_Work to do_:
A: In the article on Chechnya's draft constitution, repeat the passage that opens with "Among the reports" and closes with "status of Chechnya.", swapping "draft constitution" for "proposed constitution".
B: According to the article on Chechnya's draft constitution, when did the Kadyrov administration complete the draft?
C: Finish out the article on Chechnya's draft constitution, picking up after its final sentence.

_Document text_:
....
November 10th 2002 · Prague Watchdog / Josef Mrázek · PRINTER FRIENDLY FORMAT · E-MAIL THIS · ALSO AVAILABLE IN: CZECH RUSSIAN 

Embraced by Moscow

Embraced by Moscow

Speaking at today's meeting with representatives of the Chechen community in Moscow, Russian President Vladimir Putin expressed his agreement with their initiative to accelerate the "constitutional process" in the Chechen Republic, i.e. especially to adopt a new Chechen constitution. In this connection we want to offer to our readers the following article on the issue, which was written by one of our correspondents this October. Prague Watchdog editors.

Embraced by Moscow

Josef Mrázek, special to Prague Watchdog

Among the reports on new fighting in Chechnya, the continuous violation of human rights in the region and the conflict settlement between Russian and Georgia, somewhat different news has surfaced. In early August the Moscow-backed administration of Akhmad Kadyrov completed a draft constitution which is to add a clear legal framework to the provisional and unclear status of Chechnya.

Based on the constitution, presidential and parliamentary elections would be held thus making the political representatives appointed by Moscow legitimate before the Russian federal laws. This seemingly inessential bureaucratic matter that has lost the attention of the media represents quite an important moment. The Kadyrov administration has created a legal document through which the relatively autonomous and independent republic would become an integral part of Russia.
....
_Dataset content_:
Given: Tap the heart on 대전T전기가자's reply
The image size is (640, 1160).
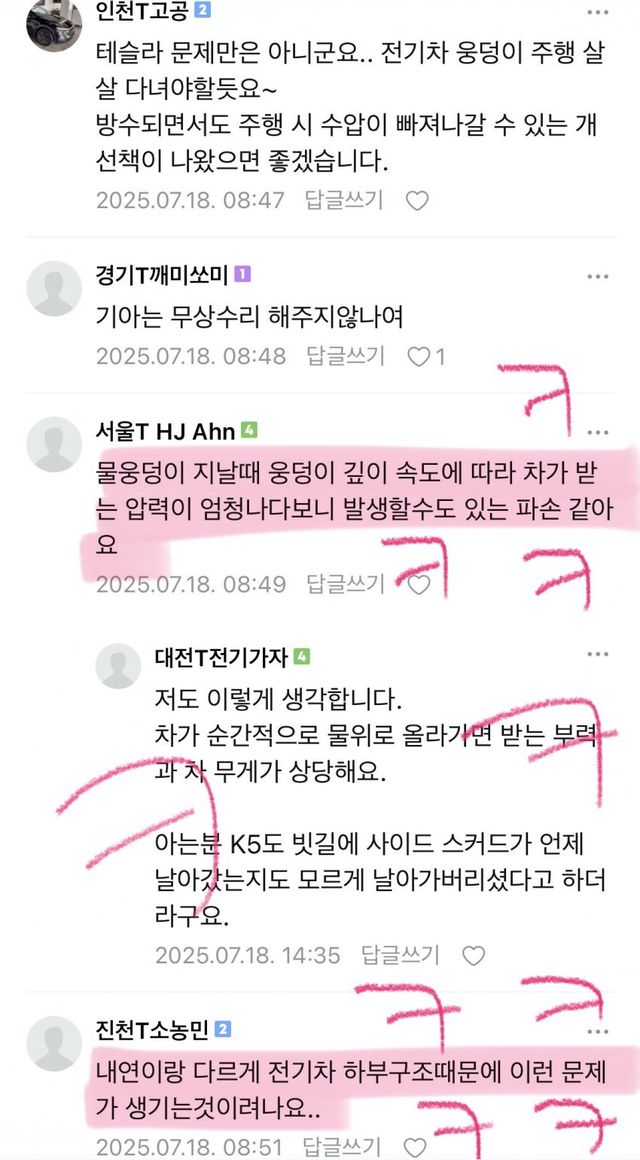Looking at the screenshot, I should [474, 956].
....
_Task-by-task results_:
A:
Among the reports on new fighting in Chechnya, the continuous violation of human rights in the region and the conflict settlement between Russian and Georgia, somewhat different news has surfaced. In early August the Moscow-backed administration of Akhmad Kadyrov completed a proposed constitution which is to add a clear legal framework to the provisional and unclear status of Chechnya.

B: In early August.

C:
What are the chances that Kadyrov´s plan will succeed? Will he manage to push it through face to face with once rebellious Chechens? Is this the right time to discuss the Chechen constitution, when the war continues?

Countless unsuccessful attempts

Since the first day of its independence, Chechnya has had difficulties with the legal anchoring of its status. The first Chechen constitution appeared soon after the break up of the Chechen-Ingush Republic in September 1991. Acording to the constitution written by the supporters of the then newly appointed Dzhokhar Dudayev, Chechnya was an independent democratic state with laws complying with the norms of Islam.

In 1995–1996, the pro-Moscow regime of Doku Zavgayev attempted to adopt its version of the constitution closer to the Kremlin´s example. His people, however, did not manage to finish their initiative: on August 16, 1996 Chechen guerrillas regained control of Grozny and the plans for the country´s rapprochement with the Kremlin were in vain. At the end of the very same month, the Khasavyurt agreement was signed confirming Chechnya´s independence.

Following the independent presidential election of 1997, Islamic law was eventually introduced in the country at the order of the new president Aslan Maschadov. Along with the parliamentary democratic elements, Islamic law was to form the backbone of the new country.

The fragile and in many aspects confused state structure was weakened by internal political disputes. The position of the new president was also getting weaker, and Shamil Basayev, the increasingly stronger and increasingly radical supporter of the Wahabis off-shoot of Islam, publicly called on him to give up his competencies and dissolve the parliament. In Basayev’s opinion, the Islamic Council, or the Shura, was to run the country with the chief Emir at its head.

Maskhadov rejected Basayev´s appeal and assigned his closest colleagues to work out a new draft of the constitution intertwining the democratic principles with the country´s Islamic tradition. The president´s supporters, however, did not manage to do so. The second Russian – Chechen war broke out in the country in September 1999.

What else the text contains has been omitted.